GIVEN ENTRIES —
--------------------------------

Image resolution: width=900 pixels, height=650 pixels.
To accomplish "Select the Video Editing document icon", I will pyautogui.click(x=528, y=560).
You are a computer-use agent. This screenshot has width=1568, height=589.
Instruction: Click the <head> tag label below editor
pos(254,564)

--------------------------------

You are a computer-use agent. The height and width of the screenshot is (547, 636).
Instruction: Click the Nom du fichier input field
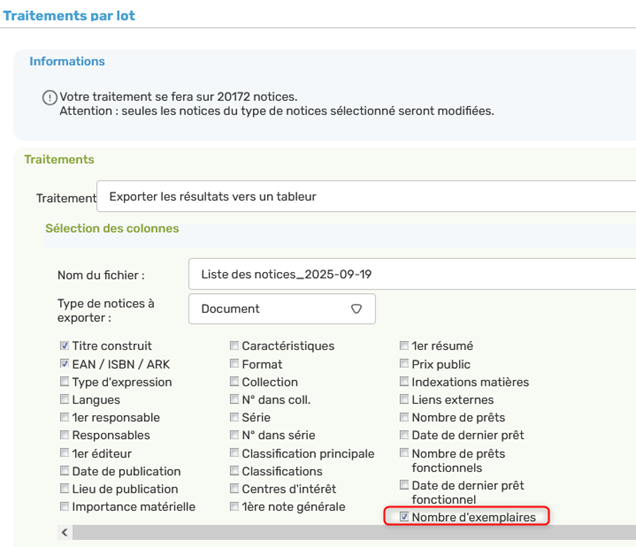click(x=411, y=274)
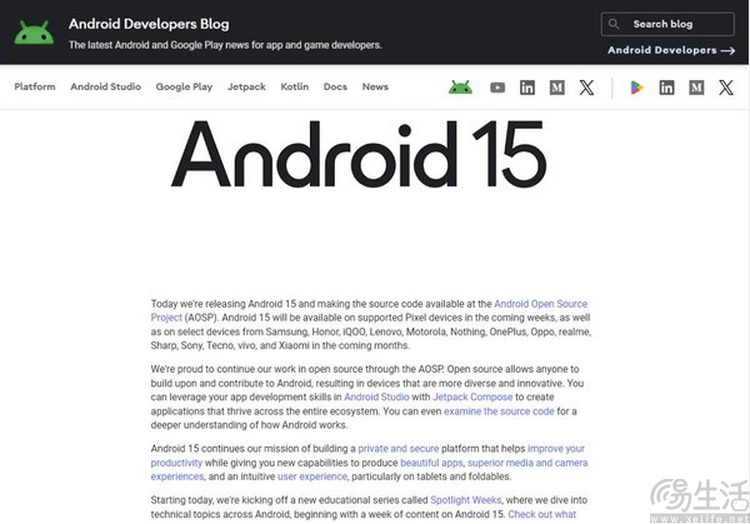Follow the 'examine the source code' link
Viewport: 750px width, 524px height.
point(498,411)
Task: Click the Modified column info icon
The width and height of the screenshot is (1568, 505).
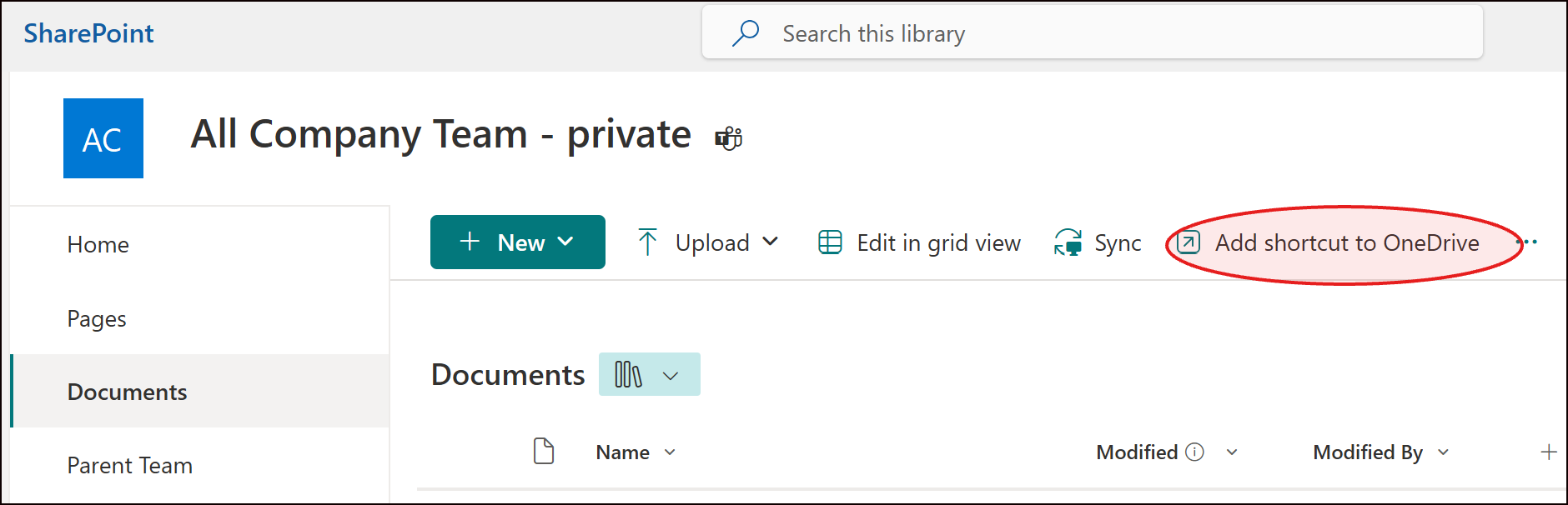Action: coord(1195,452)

--------------------------------

WHAT TO WORK ON —
Copy out every line of the listing where the word "computer" occurs.

ANSWER SECTION —
You are a computer-use agent. This screenshot has width=1568, height=589.
You are a computer-use agent. The height and width of the screenshot is (547, 636).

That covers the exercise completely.